How to design an Employee Value Proposition that works | Brunswick Group

Defining your Employee Value Proposition

“How can we identify, attract, retain and develop talent today...to ensure continued excellence tomorrow?”

Talent acquisition and retention are at the top of the CEO’s agenda. In PwC’s 2016 Global CEO survey, 75% of CEOs said a skilled, educated and adaptable workforce was a priority. But at the same time, 73% were concerned about the availability of key skills.

Today’s workers must be more agile and adaptable than ever before. Able to meet the needs of the business and its customers now. Ready to adopt new ways of working to reinvent themselves for a digital age. All driven by a shared ambition to play a positive role in society.

An organization's Employee Value Proposition (EVP) is the real experience of working for that organization. An organization's employer brand is the honest targeted and compelling articulation of the EVP to current and prospective employees.

Together, the EVP and employer brand provide a compelling reason for the ‘right’ employees to join you. To stay with you. To develop themselves with you. And to deliver new levels of value for your business, your customers, and everyone who deals with you.

Many EVPs focus only on one dimension of the relationship between employer and employees – the ‘deal’. In other words, what can we as the employer expect from you the employee? And what can you expect in return. We believe the EVP should be multi-dimensional, and should include the following: 

  • DAILY - Is my work for this organisation interesting? Am I doing ‘good things’ for customers’? Do I respect my boss and colleagues? Do I have their respect? Is my workplace safe – physically and mentally?

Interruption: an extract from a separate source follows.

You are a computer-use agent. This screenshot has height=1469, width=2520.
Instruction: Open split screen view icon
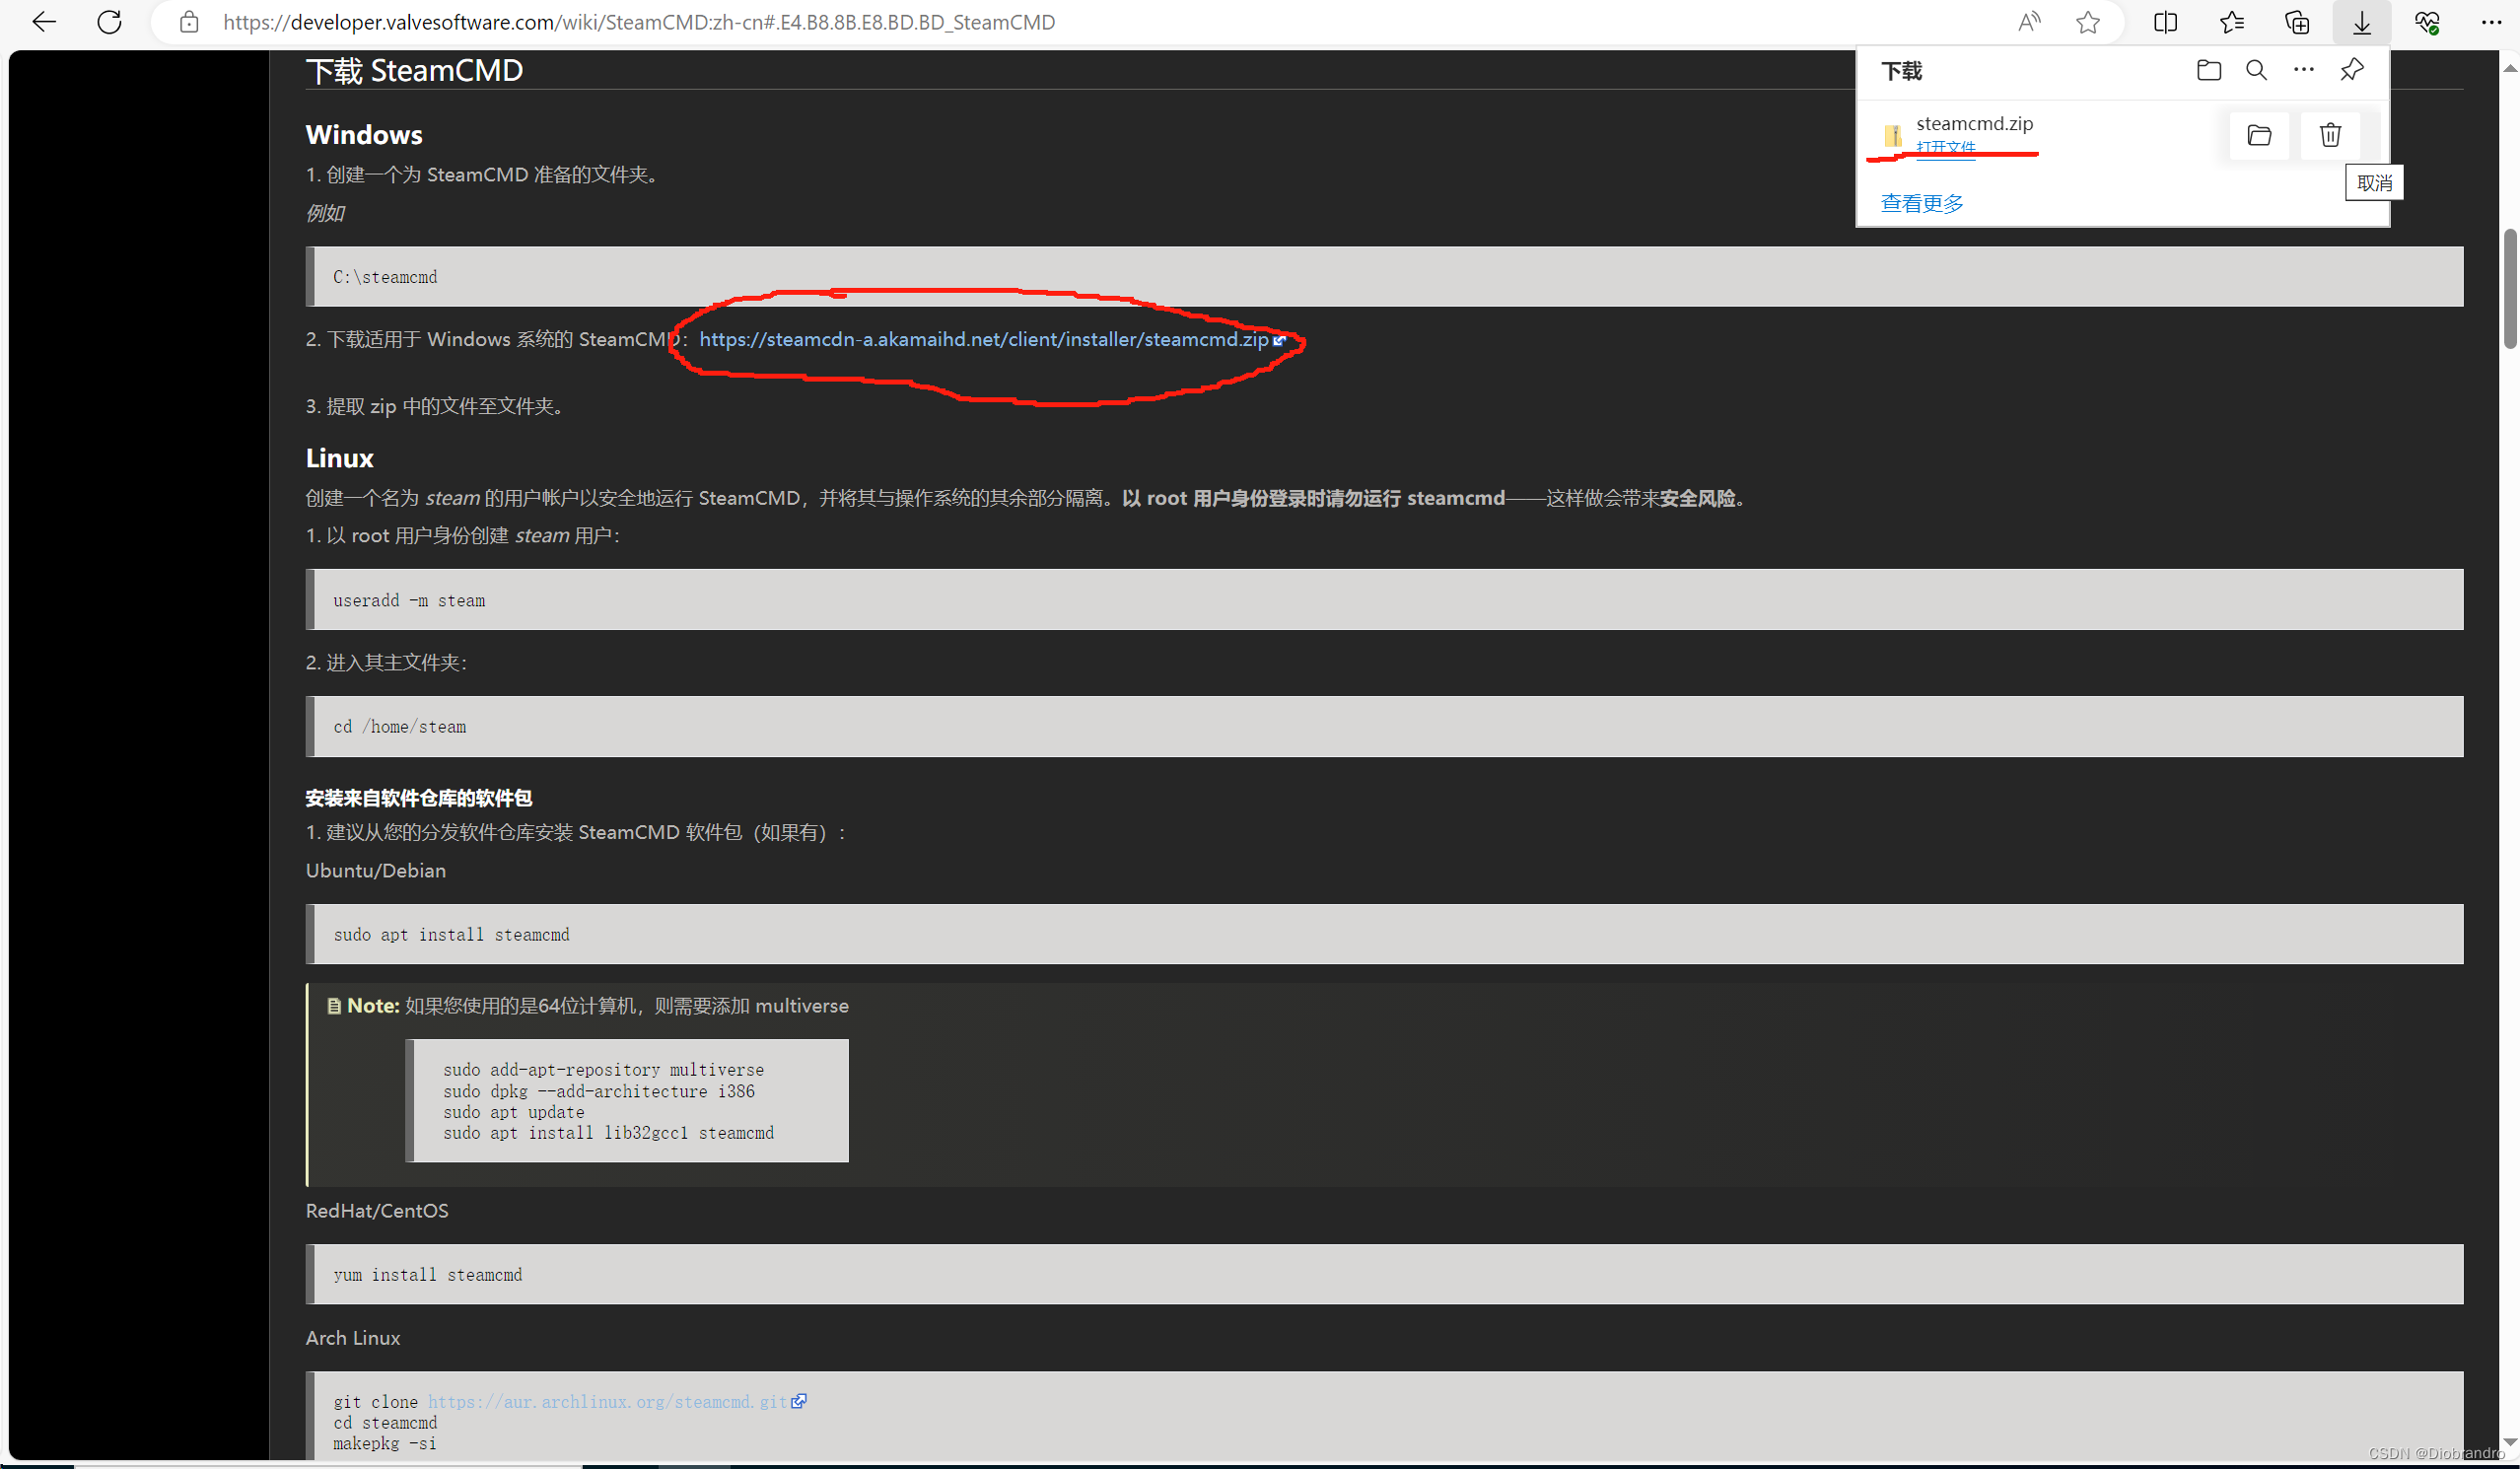pos(2165,22)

  • DRIVERS - How does this organisation influence me to ‘do the right things’? Leadership behaviors? Communication? Recognition? Measurement? Systems and processes?

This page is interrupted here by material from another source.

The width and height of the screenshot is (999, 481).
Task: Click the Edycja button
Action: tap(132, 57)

  • DIVERSITY - How does this organisation allow me to ‘come as I am and do what I love’? Do they recognize my uniqueness and the value that brings? Are they open-minded to my and others’ perspectives?

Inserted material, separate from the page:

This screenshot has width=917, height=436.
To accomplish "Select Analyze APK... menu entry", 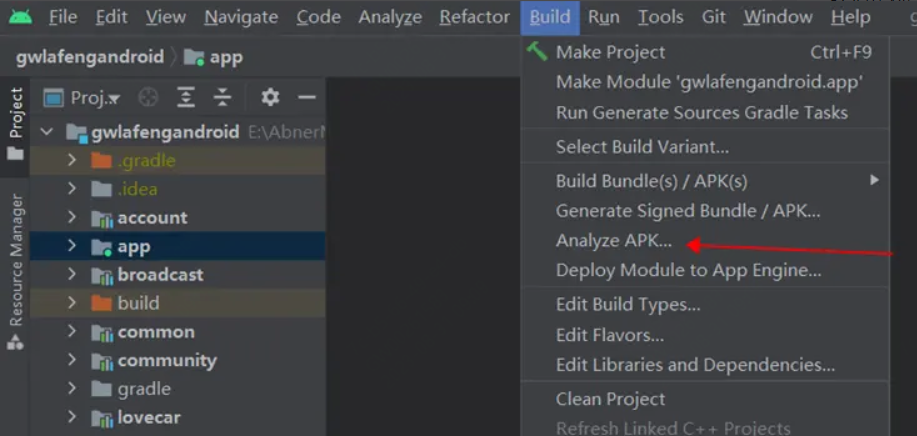I will click(x=614, y=241).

  • DIRECTION - What does this organisation stand for? What’s its worthwhile purpose? Its important place in society? What’s its strategy? How do I play a part in delivering it? Are its values consistent with my own?

  • DEAL - What does this organisation expect of me? What can I expect in return? Pay and benefits? Short- and long-term incentive plans? Career progression? Flexible working?

But in many cases, these are not planned or intentional. Instead they have evolved over time to become ‘the way we do things here’. We believe your EVP should intentionally attract the type of employees you need to succeed.